Don’t let any way of eating stop you from living your life but chose your battles. If you can choose a plant-based option over and animal-based option, do it. If you need to put in a little extra effort to plan meals, do it. If you need to enjoy a once-a-year meal made with love from a family member, do it. One slice of blueberry pie won’t kill you, in fact it will probably bring you joy. Eating it every day might. Everything in moderation but understand “often” isn’t moderation.

How sustainable a lifestyle or diet is completely depends on the individual and their lifestyle. I do want to note that no lifestyle change different from the grain of society will ever be easy. With some effort, planning, and learning see what is sustainable for you. Whether that be a 100% vegan diet, or an 80% plant-based diet do your best to focus on eating as many minimally processed plant foods as possible without going so crazy that you can’t sustain it.

So which do I personally follow?

To learn about the specifics of my journey and way of eating check out this interview I did with the plant-based company MamaSezz here. To put it shortly, I previously followed an exclusively vegan diet that was essentially plant-based as I ate minimally processed plant foods. Over the past few years, I have transitioned to a more plant-based lifestyle. While I still do not eat any meat, poultry, dairy or eggs I come from a family who loves to fish for two weeks during the summer on our family vacation. While I still maintain a 95% plant exclusive diet, I do enjoy seafood that we catch off the coast at that time. I am not supporting large draggers destroying the ocean but am supporting a lifestyle that is sustainable to me. Due to my mom also following a whole food, plant-based lifestyle it is easy for me to sustain day to day. I love the joy of cooking with local organic produce and focusing on nutrient rich meals.

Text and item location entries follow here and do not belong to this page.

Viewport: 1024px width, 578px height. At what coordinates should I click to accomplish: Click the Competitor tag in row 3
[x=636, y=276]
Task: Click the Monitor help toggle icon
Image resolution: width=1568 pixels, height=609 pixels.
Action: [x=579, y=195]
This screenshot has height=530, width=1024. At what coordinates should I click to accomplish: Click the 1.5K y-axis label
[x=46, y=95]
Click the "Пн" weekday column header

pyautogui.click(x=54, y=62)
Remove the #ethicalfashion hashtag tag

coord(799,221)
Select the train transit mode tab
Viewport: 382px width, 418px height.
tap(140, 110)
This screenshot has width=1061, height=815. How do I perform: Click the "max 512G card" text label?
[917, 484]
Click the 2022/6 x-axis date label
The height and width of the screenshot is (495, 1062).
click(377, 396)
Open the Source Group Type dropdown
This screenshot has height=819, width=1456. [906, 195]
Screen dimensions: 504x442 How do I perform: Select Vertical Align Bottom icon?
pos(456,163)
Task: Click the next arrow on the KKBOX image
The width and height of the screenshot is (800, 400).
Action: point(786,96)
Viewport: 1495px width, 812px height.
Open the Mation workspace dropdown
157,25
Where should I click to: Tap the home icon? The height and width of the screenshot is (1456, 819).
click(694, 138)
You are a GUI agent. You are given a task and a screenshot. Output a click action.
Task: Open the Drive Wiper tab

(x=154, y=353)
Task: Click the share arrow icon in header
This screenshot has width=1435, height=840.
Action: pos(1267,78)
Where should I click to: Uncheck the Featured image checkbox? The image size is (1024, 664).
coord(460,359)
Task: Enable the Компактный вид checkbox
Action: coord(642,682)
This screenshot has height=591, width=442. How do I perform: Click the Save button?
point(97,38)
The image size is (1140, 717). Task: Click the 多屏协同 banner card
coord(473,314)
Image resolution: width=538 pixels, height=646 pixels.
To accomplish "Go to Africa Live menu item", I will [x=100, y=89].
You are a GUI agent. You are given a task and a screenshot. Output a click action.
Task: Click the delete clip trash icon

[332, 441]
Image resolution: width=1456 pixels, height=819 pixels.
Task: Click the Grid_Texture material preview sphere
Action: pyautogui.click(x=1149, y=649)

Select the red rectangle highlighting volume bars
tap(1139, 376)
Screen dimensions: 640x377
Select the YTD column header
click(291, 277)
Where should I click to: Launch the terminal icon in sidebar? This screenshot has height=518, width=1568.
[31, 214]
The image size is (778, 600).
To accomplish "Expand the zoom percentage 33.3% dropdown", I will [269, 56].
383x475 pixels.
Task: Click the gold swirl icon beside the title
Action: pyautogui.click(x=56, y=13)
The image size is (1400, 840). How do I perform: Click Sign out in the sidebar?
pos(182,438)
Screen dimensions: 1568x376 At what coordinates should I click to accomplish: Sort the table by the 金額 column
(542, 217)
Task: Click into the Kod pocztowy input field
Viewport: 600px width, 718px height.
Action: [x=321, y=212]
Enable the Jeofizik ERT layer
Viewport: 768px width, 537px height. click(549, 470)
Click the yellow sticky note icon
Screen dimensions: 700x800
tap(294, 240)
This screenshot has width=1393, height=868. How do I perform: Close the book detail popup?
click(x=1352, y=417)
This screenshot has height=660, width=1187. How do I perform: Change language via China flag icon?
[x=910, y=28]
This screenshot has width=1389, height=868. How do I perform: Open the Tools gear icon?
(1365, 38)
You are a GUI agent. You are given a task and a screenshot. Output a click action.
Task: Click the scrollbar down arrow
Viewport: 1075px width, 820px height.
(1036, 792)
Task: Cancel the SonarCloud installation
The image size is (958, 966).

As a future Registered Dietitian, I will support anyone’s lifestyle that they may chose vegan, plant-based or not, but will always focus on eating more plants! I recognize the health and environmental benefits that come with a plant focused diet and would love if everyone could as well. It is simply unsustainable to push something that the majority of people cannot achieve.

In the wise words of Michael Pollan, “Eat food, not too much, mostly plants.”